Built to Move
Modern life removed the movement but left the wiring in place.
The body did not evolve to sit still. For almost all of human history, eating, traveling, working, and surviving demanded movement, and the body wove that constant motion into the way it regulates blood sugar, mood, circulation, and repair. Modern life quietly removed the movement but left the wiring in place. The result is a body running a program without the inputs it was designed around.
Last week we looked at the cost of an alarm that never switches off. This week we turn to one of the most reliable ways to switch it off, and to keep dozens of other systems running the way they should: ordinary, daily movement.
Muscle is not just for moving
For a long time muscle was thought of as simple machinery, the part that moves bone. That picture turned out to be far too small. When a muscle contracts it releases signaling molecules called myokines into the bloodstream, and the physiologist Bente Klarlund Pedersen and others have shown these chemicals act on the brain, the liver, fat tissue, and the immune system. In other words, a working muscle behaves like an endocrine organ, and contraction is how it speaks to the rest of the body. This is part of why movement does so much more than burn calories: it sends a body-wide signal that things are running as designed.

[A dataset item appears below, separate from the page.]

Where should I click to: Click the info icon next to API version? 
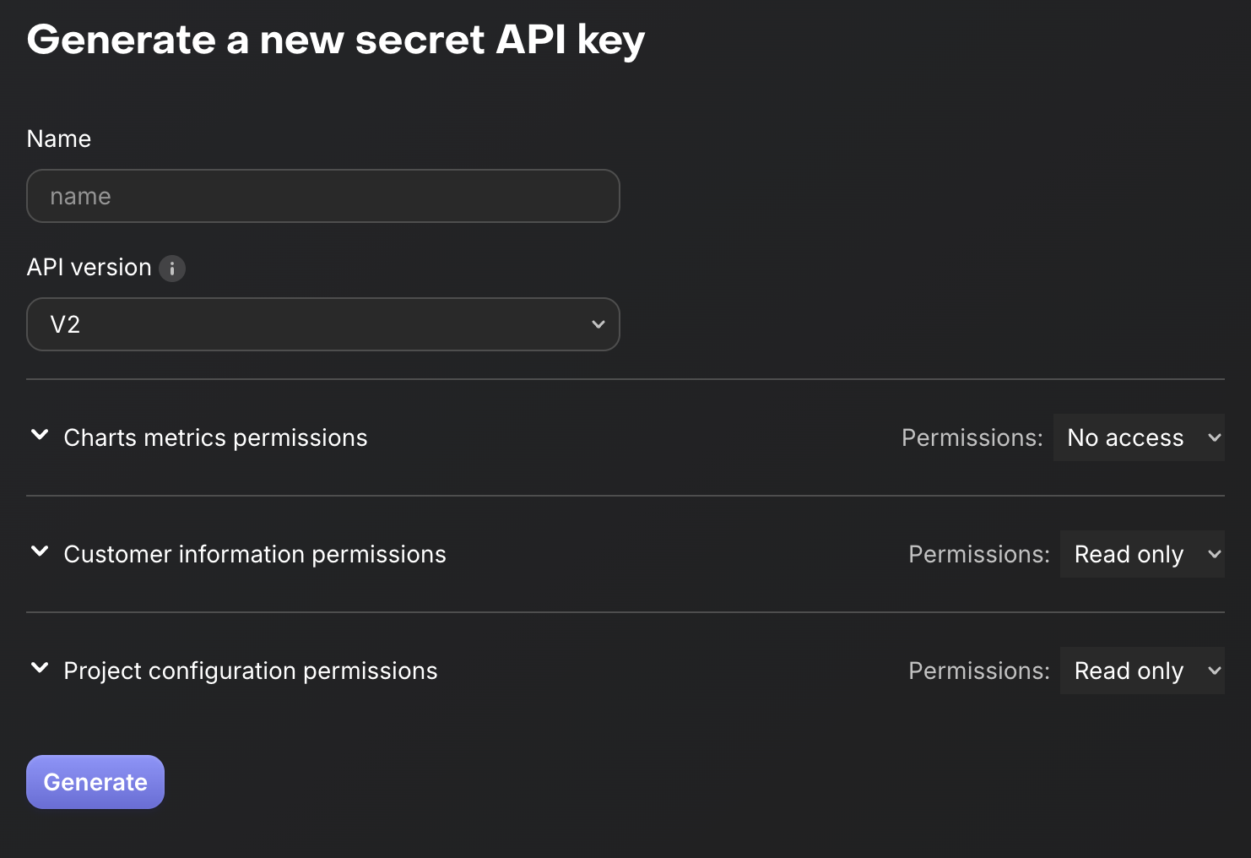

The signal that steadies blood sugar
One of the clearest effects shows up in blood sugar. When you move, contracting muscle pulls glucose out of the blood and into its cells through a route that does not depend on insulin, which is why a short walk after a meal blunts the spike that would otherwise follow. Over time, regular movement makes muscle more sensitive to insulin, so the whole system needs less of it to do the same job. A sedentary body loses that, and the pancreas is left shouting a signal the tissues have stopped hearing. Movement is, in a real sense, one of the body's own treatments for the slow drift toward insulin resistance.
The body was not built to be exercised on occasion. It was built to be in motion, and it spends the stillness waiting.
How to give the body what it expects
The encouraging part is that the body is not asking for punishment. Most of the benefit comes from frequent, moderate movement rather than rare, heroic effort. A daily walk, standing and moving every hour instead of sitting unbroken, taking the stairs, carrying things, and adding some form of strength work a couple of times a week covers most of what the system is looking for. Intensity has its place, but consistency is what resets the defaults. And it is worth being honest about limits: pain, injury, heart conditions, and certain illnesses change what is safe, and those deserve a clinician's guidance rather than willpower. For most bodies, though, the task is simply to interrupt the stillness, often.
The invitation this week
For seven days, break up the sitting. Once an hour while you are awake, stand and move for two or three minutes, and take one short walk after your largest meal. You are not training for anything. You are giving a body built for motion the small, repeated signal it keeps waiting for, and letting it do the quiet regulating work it does best when you simply keep moving.